Mexborough & Swinton Times, October 28, 1939

“Under London”
Former, Mexborough Journalist’s Book
Novel Investigations

Mr. F. I.. Stevens. a distinguished former member of the editorial staff of this newspaper now resident in London and an author whose easy style has been for many of us a high road of enlightenment on several interesting subjects, has written in “Under London” (J. M. Dent and Sons, Ltd.) what will certainly be his most popular and successful book.

It is described as “a chronicle of London’s underground life-lines and relics” and tells in a most attractive and diverting fashion of discoveries personally made by the author in the course of a series of excursions under London. Mr. Stevens, who has frequently broadcast in the programmes of the B.B.C., commenced his subterranean investigations on their behalf and his book gives permanence to the theme of an admirable series of talks.

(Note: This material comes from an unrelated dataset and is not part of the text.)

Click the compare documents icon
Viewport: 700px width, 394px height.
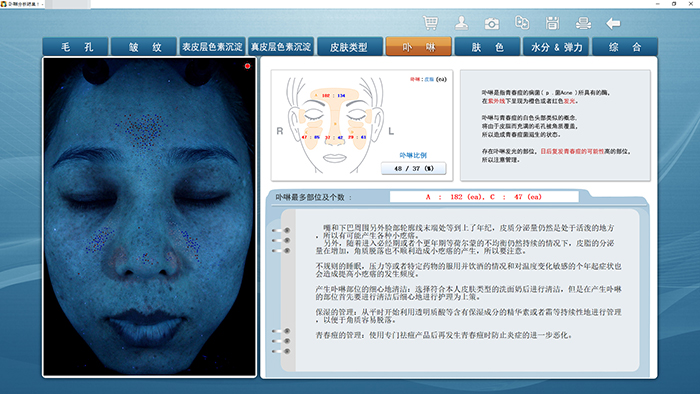[522, 23]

Londoners and those who are interested in London can hardly fail to find these pages irresistibly attractive but such a pleasantly written, well illustrated volume must surely also number among its advocates all who take an interest in those adjuncts of our civilisation which are so frequently taken for granted. Mr. Stevens has wandered into strange places in collecting his data; (all obtained at first hand) waded along the Fleet sewer, walked between the rails of the underground railway penetrated into some of the tunnels, which burrow under the Thames, and found his way into many of the neglected crypts and vaults of the City.

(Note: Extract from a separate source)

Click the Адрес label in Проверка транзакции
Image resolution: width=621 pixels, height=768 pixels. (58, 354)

“Under London” provides an extraordinary and novel insight into the honeycomb of galleries, tunnels and tubes which pack almost every foot of the ground on which the capital is built. Nor is this a weary catalogue of statistics, though facts and figures are skilfully woven into the narration. The author’s light yet literary touch invests the subject with a special fascination, and his whimsical observations punctuate the pages with a homely reality which will render the book attractive to young and old alike.

The Rt. Hon. Herbert Morrison, M.P., Leader of the London County Council, pays a deserved tribute to the author in a foreword in which he writes: I regard the present volume as a service to London and its people. It is part of that large and growing literature about London which helps to keep the public mind informed about what is going on in this city of ours.”

Mr. Stevens is the only son of Mr. and Mrs. F. T. Stevens, formerly of Mexborough and now residing in retirement in London.